L’affaire concerne un différend qui opposait un conducteur, à l’origine d’un accident de voiture ayant causé la mort de deux personnes en 1994, et le journal belge Le Soir, qui avait relaté l’accident et fait apparaître le nom complet du conducteur dans un article mis en ligne et accessible gratuitement. 

Condamné pour l’accident en 2000, le conducteur avait purgé sa peine et bénéficié de l’effacement de sa condamnation de son casier judiciaire en 2006. Il avait ensuite obtenu devant la justice belge l’anonymisation de son nom dans l’article relatant l’accident, anonymisation contestée devant la CEDH par l’éditeur du journal Le Soir, au nom de la liberté d’expression. 

Les juges européens ont estimé, à la majorité de six voix contre une, que l’anonymisation de l’article permettait d’atteindre un «juste équilibre» entre le droit au respect de la vie privée du conducteur et la liberté d’expression de l’éditeur. Ils ont rappelé qu’une simple recherche avec le nom du conducteur sur Google ou sur le site du journal faisait «immédiatement apparaître» l’article litigieux. Ils reconnaissent que cette décision constitue une «ingérence» dans la liberté d’expression, mais que celle-ci est nécessaire afin de ne pas créer un «casier judiciaire virtuel» au conducteur. Ils ont justifié la décision en soulignant que le conducteur est une «personne privée inconnue du grand public», que la publication de son nom n’apporte «aucune valeur ajoutée d’intérêt général», et que l’accident n’a eu «aucun retentissement». 

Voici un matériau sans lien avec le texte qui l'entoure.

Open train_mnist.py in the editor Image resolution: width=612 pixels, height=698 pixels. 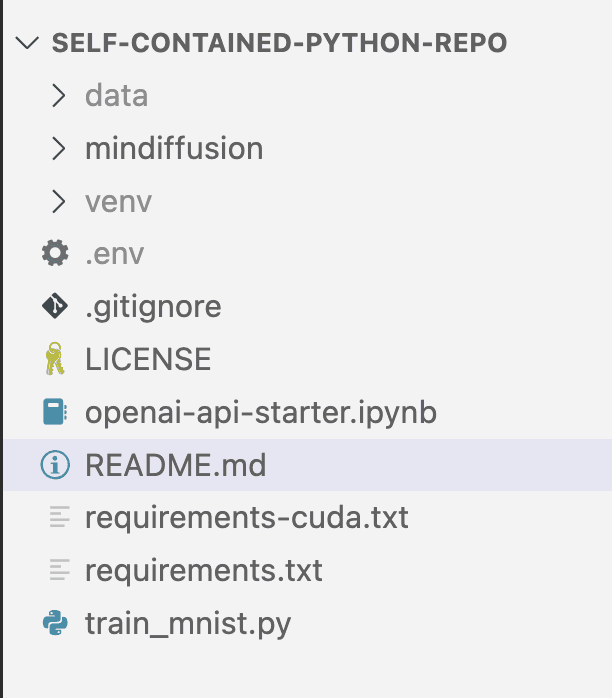[x=307, y=623]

La Cour précise que cette décision «n’implique pas une obligation pour les médias de vérifier leurs archives de manière systématique», mais qu’elle implique de procéder «à une vérification» en cas de «demande expresse à cet effet».Un des sept juges a néanmoins émis une opinion dissidente, en estimant que l’anonymisation de l’article n’était pas nécessaire, et que le retrait de l’article des résultats des moteurs de recherche aurait été suffisant. 

En 2014, la Cour de justice de l’Union européenne (CJUE) avait consacré le «droit à l’oubli» numérique, en donnant aux citoyens – sous certaines conditions – la possibilité d’obtenir des moteurs de recherche le déréférencement, dans les résultats de recherches, d’informations les concernant directement.